The problem => Below are lines of data; restate word for word those running from the line containing "Task: Click the Jan 8, 2020 date" to the line containing "You are a computer-use agent. 1494x2464", inclusive, and no others.
---------- Records for the exercise ----------
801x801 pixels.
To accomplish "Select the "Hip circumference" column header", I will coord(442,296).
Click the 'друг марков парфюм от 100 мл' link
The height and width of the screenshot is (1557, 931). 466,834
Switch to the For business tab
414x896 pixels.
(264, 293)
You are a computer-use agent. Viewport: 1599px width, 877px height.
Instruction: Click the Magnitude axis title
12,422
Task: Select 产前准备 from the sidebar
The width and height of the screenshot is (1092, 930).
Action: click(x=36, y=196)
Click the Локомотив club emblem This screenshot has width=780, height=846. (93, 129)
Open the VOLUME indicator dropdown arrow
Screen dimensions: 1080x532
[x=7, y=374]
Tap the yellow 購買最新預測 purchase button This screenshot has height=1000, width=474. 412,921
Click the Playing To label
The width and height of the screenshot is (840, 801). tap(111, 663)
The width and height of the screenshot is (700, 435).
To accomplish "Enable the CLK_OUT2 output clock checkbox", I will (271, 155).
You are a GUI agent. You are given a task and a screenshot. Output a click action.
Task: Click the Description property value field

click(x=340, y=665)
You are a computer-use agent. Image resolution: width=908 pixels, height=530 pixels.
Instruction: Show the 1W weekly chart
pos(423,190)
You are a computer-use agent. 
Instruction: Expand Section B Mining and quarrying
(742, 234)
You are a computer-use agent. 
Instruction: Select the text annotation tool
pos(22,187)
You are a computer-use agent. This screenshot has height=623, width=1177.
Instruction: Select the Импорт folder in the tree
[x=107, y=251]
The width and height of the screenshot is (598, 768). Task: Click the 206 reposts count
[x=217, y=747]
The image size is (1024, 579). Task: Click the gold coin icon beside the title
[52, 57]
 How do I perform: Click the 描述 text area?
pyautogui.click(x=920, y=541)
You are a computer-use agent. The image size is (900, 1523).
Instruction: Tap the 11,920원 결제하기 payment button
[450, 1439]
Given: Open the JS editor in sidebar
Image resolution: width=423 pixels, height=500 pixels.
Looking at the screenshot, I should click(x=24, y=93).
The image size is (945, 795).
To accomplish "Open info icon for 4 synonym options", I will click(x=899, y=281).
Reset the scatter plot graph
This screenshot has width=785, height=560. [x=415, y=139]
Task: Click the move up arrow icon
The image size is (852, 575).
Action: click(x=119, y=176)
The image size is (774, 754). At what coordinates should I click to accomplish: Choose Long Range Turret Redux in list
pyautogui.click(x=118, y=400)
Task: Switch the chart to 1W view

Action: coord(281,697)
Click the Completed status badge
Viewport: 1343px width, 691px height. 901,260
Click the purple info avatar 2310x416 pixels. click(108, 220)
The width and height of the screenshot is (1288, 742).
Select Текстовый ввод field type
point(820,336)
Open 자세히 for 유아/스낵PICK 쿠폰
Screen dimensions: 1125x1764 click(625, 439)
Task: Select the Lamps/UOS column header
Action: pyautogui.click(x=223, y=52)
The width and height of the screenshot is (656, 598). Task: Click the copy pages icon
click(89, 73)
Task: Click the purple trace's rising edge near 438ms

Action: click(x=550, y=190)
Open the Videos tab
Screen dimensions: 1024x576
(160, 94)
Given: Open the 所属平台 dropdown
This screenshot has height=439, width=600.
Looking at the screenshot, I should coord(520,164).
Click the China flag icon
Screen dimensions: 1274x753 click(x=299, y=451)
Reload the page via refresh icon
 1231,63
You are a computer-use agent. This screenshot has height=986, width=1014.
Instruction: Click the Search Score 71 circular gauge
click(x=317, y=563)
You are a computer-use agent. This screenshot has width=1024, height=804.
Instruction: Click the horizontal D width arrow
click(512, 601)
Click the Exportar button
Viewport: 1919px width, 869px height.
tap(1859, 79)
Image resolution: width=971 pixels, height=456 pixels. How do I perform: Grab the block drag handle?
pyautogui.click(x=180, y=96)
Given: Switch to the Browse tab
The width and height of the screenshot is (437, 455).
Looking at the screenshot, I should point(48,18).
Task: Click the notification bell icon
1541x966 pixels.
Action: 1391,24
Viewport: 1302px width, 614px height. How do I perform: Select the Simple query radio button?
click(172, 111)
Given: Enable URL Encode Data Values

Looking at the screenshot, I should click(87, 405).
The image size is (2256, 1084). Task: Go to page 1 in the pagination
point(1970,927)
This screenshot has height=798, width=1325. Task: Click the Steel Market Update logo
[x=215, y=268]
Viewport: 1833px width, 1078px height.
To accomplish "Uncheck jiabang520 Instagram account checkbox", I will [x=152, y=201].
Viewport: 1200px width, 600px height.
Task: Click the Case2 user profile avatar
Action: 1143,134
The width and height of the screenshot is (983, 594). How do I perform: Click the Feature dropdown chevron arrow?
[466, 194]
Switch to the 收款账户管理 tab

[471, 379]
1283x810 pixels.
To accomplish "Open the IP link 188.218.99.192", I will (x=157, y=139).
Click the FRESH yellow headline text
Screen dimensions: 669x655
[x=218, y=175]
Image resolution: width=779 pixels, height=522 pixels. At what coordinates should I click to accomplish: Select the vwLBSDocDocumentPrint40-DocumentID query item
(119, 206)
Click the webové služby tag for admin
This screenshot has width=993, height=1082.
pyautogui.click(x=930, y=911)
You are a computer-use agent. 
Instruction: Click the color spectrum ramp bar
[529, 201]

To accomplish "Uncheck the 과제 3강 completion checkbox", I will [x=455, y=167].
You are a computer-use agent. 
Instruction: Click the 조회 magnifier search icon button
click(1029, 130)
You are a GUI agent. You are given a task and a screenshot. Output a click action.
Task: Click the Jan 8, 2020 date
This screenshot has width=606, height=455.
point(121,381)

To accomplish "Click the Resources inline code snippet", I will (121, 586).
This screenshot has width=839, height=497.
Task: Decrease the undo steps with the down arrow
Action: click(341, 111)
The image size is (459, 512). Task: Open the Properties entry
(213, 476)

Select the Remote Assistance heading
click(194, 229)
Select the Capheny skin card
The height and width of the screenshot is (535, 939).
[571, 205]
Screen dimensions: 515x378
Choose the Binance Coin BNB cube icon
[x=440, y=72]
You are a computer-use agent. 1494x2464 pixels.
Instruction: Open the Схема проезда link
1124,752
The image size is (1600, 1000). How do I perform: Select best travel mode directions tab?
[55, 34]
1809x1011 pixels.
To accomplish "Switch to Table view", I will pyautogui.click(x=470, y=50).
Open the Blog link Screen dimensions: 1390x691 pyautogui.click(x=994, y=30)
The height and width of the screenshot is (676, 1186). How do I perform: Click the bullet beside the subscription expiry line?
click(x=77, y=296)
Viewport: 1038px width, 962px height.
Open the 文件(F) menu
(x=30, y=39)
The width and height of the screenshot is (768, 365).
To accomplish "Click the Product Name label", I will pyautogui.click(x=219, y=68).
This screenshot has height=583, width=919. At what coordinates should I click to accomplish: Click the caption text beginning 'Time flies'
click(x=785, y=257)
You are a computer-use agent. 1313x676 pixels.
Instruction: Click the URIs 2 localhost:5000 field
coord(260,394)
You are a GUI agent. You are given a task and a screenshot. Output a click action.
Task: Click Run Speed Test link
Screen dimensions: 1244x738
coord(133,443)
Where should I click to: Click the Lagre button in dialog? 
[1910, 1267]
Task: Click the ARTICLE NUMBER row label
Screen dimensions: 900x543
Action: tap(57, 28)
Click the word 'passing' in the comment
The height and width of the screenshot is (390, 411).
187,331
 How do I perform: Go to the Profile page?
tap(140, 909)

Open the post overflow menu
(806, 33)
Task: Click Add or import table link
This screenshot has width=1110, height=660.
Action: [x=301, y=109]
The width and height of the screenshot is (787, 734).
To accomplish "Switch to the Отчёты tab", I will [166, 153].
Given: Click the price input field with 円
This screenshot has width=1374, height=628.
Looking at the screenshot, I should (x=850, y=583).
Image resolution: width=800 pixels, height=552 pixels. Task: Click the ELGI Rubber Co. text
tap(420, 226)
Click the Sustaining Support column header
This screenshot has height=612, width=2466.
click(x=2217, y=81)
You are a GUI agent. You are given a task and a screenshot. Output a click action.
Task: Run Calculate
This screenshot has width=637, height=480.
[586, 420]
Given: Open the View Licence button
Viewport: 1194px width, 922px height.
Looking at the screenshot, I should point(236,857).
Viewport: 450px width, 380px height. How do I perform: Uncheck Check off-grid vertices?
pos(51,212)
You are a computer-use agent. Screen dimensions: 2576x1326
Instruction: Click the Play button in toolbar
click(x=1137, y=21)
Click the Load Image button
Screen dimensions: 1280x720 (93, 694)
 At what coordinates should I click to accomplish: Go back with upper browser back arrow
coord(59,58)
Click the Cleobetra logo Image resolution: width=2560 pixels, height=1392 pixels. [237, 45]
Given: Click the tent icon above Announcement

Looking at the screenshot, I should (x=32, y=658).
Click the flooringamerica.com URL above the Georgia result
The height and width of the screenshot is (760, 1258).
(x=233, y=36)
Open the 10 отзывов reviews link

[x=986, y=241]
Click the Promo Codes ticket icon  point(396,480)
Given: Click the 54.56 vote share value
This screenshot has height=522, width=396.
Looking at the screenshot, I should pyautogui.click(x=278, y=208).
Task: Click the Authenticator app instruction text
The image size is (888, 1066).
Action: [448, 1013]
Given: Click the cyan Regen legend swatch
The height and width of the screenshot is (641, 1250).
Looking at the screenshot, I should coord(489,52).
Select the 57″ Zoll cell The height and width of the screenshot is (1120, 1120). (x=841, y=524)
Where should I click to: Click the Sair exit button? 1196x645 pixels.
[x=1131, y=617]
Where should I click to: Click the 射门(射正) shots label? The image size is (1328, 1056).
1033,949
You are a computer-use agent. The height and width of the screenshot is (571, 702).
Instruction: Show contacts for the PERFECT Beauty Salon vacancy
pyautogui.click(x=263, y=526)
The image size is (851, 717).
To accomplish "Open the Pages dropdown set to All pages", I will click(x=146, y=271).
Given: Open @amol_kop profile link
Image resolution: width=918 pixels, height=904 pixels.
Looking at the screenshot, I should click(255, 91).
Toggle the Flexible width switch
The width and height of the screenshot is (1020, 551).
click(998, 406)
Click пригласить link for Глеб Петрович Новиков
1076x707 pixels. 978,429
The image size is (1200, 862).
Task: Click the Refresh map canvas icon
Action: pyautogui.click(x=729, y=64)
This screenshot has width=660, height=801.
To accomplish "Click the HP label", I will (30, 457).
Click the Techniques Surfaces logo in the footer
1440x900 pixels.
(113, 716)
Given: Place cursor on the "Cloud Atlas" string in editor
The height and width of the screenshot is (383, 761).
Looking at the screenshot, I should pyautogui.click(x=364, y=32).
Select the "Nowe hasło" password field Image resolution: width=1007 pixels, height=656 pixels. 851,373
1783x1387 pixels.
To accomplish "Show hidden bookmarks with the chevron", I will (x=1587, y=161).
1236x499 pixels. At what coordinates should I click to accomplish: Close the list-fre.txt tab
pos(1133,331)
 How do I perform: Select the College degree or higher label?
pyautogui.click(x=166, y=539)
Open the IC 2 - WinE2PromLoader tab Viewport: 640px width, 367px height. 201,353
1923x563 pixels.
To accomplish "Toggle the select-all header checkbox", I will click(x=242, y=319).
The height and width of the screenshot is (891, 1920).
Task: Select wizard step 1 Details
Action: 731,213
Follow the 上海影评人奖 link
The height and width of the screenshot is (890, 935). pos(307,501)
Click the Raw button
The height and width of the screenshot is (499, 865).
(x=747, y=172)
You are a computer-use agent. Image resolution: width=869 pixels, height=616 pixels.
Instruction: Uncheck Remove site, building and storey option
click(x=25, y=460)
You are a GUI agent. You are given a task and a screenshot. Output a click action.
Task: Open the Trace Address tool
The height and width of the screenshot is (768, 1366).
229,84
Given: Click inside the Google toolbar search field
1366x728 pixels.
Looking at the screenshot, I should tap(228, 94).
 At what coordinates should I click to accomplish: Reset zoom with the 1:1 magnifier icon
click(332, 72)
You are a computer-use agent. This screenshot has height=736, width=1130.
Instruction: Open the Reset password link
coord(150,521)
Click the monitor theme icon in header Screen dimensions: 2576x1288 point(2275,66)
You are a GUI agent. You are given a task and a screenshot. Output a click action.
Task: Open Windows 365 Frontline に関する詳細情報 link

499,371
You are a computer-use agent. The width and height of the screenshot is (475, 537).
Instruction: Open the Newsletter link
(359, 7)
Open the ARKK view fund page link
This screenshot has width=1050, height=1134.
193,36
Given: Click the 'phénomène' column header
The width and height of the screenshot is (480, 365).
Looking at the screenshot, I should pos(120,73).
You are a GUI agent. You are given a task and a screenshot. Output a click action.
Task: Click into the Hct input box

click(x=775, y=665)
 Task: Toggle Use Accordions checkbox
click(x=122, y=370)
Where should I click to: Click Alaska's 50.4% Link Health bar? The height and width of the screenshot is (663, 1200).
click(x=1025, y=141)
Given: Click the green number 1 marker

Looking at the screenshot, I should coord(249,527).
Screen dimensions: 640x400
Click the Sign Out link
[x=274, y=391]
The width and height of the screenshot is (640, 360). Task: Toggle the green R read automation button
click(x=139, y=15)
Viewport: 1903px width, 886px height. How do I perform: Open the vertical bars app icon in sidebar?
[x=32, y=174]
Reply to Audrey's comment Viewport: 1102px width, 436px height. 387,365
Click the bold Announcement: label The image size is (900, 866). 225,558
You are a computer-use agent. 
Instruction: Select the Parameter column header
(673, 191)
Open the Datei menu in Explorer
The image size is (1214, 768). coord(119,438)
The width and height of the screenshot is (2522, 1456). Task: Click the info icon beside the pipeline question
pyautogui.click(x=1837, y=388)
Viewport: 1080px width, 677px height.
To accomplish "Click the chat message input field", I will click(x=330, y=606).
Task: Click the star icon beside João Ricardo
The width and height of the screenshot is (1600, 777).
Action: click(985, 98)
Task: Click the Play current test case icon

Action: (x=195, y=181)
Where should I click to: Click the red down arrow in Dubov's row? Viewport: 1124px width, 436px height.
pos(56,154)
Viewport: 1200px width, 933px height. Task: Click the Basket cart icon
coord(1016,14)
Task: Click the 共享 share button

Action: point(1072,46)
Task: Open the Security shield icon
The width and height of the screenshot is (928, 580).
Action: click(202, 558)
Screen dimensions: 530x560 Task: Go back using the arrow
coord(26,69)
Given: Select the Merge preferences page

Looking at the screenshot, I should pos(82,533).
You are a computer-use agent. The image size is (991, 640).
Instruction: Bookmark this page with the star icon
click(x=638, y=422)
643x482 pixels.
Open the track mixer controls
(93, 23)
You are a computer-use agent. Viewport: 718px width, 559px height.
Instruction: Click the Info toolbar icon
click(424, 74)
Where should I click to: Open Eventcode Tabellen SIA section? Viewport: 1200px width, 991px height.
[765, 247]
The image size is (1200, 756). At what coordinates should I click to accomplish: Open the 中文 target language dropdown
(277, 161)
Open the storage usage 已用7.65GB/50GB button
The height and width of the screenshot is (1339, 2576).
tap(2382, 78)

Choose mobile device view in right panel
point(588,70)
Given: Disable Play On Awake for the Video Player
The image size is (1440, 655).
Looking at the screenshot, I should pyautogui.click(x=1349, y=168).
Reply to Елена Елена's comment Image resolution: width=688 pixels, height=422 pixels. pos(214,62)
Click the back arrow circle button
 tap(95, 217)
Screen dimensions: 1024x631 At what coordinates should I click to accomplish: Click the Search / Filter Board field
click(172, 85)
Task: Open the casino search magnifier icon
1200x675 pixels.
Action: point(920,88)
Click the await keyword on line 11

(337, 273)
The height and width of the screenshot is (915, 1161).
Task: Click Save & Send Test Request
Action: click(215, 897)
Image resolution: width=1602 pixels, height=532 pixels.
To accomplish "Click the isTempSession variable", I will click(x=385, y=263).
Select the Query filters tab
----------
Written reply =>
Task: Click the Jan 8, 2020 date
This screenshot has width=606, height=455.
point(121,381)

To accomplish "Click the Resources inline code snippet", I will (121, 586).
This screenshot has width=839, height=497.
Task: Decrease the undo steps with the down arrow
Action: click(341, 111)
The image size is (459, 512). Task: Open the Properties entry
(213, 476)

Select the Remote Assistance heading
click(194, 229)
Select the Capheny skin card
The height and width of the screenshot is (535, 939).
[571, 205]
Screen dimensions: 515x378
Choose the Binance Coin BNB cube icon
[x=440, y=72]
You are a computer-use agent. 1494x2464 pixels.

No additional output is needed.